At the dog track, favorites win about 30% of their races. That sounds pretty good, but studies show that they pay poorly, so they only pay back about 84 cents of each dollar you bet on them to win over time. This is NOT the way to win at the dog track, is it?
On the other hand, if you bet only longshots, you’ll lose even more money. They only pay about 70 cents out of the dollar you bet on them to win. Obviously, betting only longshots or only favorites is a losing proposition. This is why 90% of the people who bet on dog races lose.
So, what do the other 10% do differently that makes them winners? Well, they probably have a pretty good handicapping system, for one thing. One that takes many factors into consideration instead of just betting the odds on the toteboard.
Also, they don’t bet with the crowd on favorites or against the crowd on longshots. They bet on what THEY think will come in, no matter what the odds are on the dog. (Except in some rare cases when they know the dog won’t pay off if it comes in because it’s at such low odds.)

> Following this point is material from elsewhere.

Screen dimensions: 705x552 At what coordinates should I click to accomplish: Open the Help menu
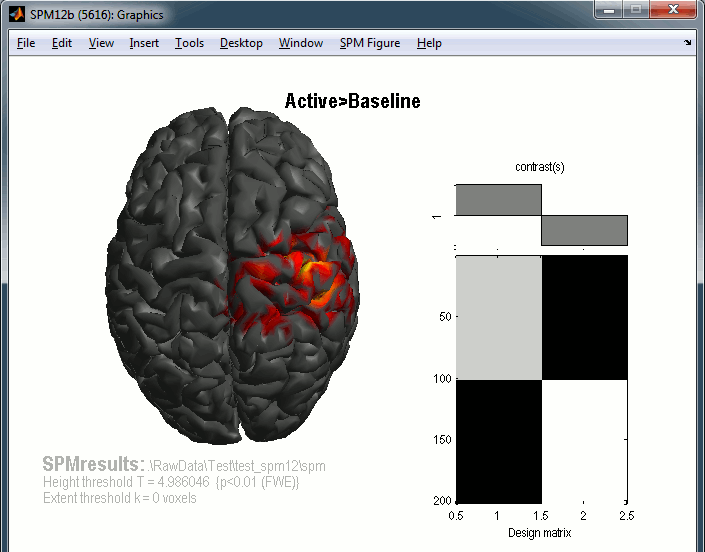429,43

Dogs don’t come in because the crowd likes them. Dogs come in because they’re better than the other dogs they’re racing against. Many times, the crowd notices only some of the factors that affect how the race is run and give that factor too much significance.
For instance, many times the favorite is a dog with early speed. Early speed is good, but it takes more than that to win a race. If the dog fades or another dog is a great closer, early speed can get lost in the dust. That’s why the ten percent of the crowd who win go past looking for early speed and look for the other factors that tell them what to bet on.
Remember, beyond whether a dog is a favorite or a longshot, you have to have a betting strategy and good handicapping skills to make money on either type of bet. Just betting favorites or just betting longshots doesn’t pay off over the long haul. You have to bet the dog, not the odds.